# WHAT YOU HAVE TO DO
Please transcribe the listing in its entirety, character for character.

# DATA FOR ANALYSIS
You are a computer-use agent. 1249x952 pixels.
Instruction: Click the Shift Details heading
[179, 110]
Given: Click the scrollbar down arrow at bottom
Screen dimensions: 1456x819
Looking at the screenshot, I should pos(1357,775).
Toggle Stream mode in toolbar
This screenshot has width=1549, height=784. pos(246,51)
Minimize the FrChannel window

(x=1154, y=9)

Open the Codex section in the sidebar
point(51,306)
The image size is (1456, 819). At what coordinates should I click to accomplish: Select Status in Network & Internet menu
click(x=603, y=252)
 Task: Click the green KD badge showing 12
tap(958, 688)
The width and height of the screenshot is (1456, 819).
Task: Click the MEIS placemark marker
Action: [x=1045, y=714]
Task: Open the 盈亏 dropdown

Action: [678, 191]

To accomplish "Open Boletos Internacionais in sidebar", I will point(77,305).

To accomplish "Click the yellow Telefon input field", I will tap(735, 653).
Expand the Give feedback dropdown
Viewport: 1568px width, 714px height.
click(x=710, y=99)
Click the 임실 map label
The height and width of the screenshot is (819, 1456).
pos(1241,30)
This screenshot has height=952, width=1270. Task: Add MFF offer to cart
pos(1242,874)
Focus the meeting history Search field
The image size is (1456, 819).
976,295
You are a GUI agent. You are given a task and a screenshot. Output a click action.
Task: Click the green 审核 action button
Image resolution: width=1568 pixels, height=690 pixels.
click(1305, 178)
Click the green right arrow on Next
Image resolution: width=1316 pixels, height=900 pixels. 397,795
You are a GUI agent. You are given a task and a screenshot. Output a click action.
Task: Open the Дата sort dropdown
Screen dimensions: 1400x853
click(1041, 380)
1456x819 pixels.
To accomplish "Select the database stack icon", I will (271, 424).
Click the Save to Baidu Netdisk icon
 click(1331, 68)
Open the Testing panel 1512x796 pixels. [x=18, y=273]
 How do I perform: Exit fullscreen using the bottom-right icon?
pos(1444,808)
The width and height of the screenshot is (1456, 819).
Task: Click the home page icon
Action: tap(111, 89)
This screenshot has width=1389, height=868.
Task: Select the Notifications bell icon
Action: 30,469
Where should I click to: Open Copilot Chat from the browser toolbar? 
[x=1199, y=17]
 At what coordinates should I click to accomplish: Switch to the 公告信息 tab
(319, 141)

# RESPONSE
You are a computer-use agent. 1249x952 pixels.
Instruction: Click the Shift Details heading
[179, 110]
Given: Click the scrollbar down arrow at bottom
Screen dimensions: 1456x819
Looking at the screenshot, I should pos(1357,775).
Toggle Stream mode in toolbar
This screenshot has width=1549, height=784. pos(246,51)
Minimize the FrChannel window

(x=1154, y=9)

Open the Codex section in the sidebar
point(51,306)
The image size is (1456, 819). At what coordinates should I click to accomplish: Select Status in Network & Internet menu
click(x=603, y=252)
 Task: Click the green KD badge showing 12
tap(958, 688)
The width and height of the screenshot is (1456, 819).
Task: Click the MEIS placemark marker
Action: [x=1045, y=714]
Task: Open the 盈亏 dropdown

Action: [678, 191]

To accomplish "Open Boletos Internacionais in sidebar", I will point(77,305).

To accomplish "Click the yellow Telefon input field", I will tap(735, 653).
Expand the Give feedback dropdown
Viewport: 1568px width, 714px height.
click(x=710, y=99)
Click the 임실 map label
The height and width of the screenshot is (819, 1456).
pos(1241,30)
This screenshot has height=952, width=1270. Task: Add MFF offer to cart
pos(1242,874)
Focus the meeting history Search field
The image size is (1456, 819).
976,295
You are a GUI agent. You are given a task and a screenshot. Output a click action.
Task: Click the green 审核 action button
Image resolution: width=1568 pixels, height=690 pixels.
click(1305, 178)
Click the green right arrow on Next
Image resolution: width=1316 pixels, height=900 pixels. 397,795
You are a GUI agent. You are given a task and a screenshot. Output a click action.
Task: Open the Дата sort dropdown
Screen dimensions: 1400x853
click(1041, 380)
1456x819 pixels.
To accomplish "Select the database stack icon", I will (271, 424).
Click the Save to Baidu Netdisk icon
 click(1331, 68)
Open the Testing panel 1512x796 pixels. [x=18, y=273]
 How do I perform: Exit fullscreen using the bottom-right icon?
pos(1444,808)
The width and height of the screenshot is (1456, 819).
Task: Click the home page icon
Action: tap(111, 89)
This screenshot has width=1389, height=868.
Task: Select the Notifications bell icon
Action: 30,469
Where should I click to: Open Copilot Chat from the browser toolbar? 
[x=1199, y=17]
 At what coordinates should I click to accomplish: Switch to the 公告信息 tab
(319, 141)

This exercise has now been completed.